Although I don't know the full history, it appears that the majority of the classes were changed in 2015 from single-threaded to multi-threaded model. However, this was done inside each class rather than in stdafx.h.
ATL allows for every class to be defined with a more generic model, called CComObjectThreadModel.
This definition is intended to follow a #define that is placed in stdafx.h so that you can change the entire threading model with one definition rather than having to change the definition within every class.
Locks are appropriate to protect a shared resource in case the OCX is built free-threaded, which is the default; and should be harmless in an apartment-threaded build.
Jerry - I recently added some locks in OgrLayer.cpp → could it be that this is actually not required? I’m really unschooled in ATL…

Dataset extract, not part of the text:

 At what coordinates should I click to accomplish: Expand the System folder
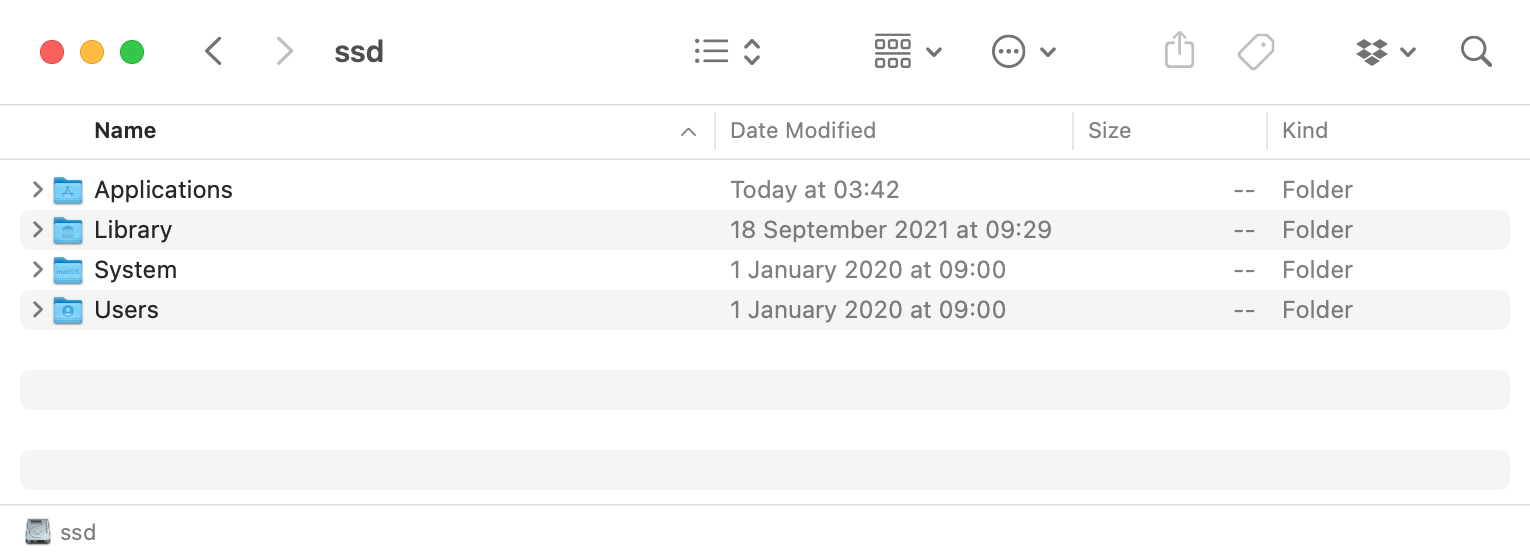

Prior to this change, the Point class was specifically overridden, being hard-coded to the single-threaded apartment model, apparently for memory usage concerns. I did not change that.
In general, there should not be a need to change the threading model. However, in such a case as someone wanting to explore the behavioral differences, we now support the standard ATL protocol for doing such.
This change affects 53 .h files and stdafx.h.
CComMultiThreadModel has been...changed to CComObjectThreadModel, as seen here…
stdafx.h has been changed as follows, changing from _ATL_APARTMENT_THREADED to _ATL_FREE_THREADED.
The previous definition, _ATL_APARTMENT_THREADED had no effect since the threading model was hard coded within each class. Now, when the compiler sees CComObjectThreadModel, it will defer to the _ATL_FREE_THREADEDdefinition in stdafx.h, resulting in CComMultiThreadModel, just as it was originally.
So, as it stands, the resulting compilation is no different than it was before, except that now, if someone has reason to change the OCX to the single-threaded model, it can be done by simply changing stdafx.h.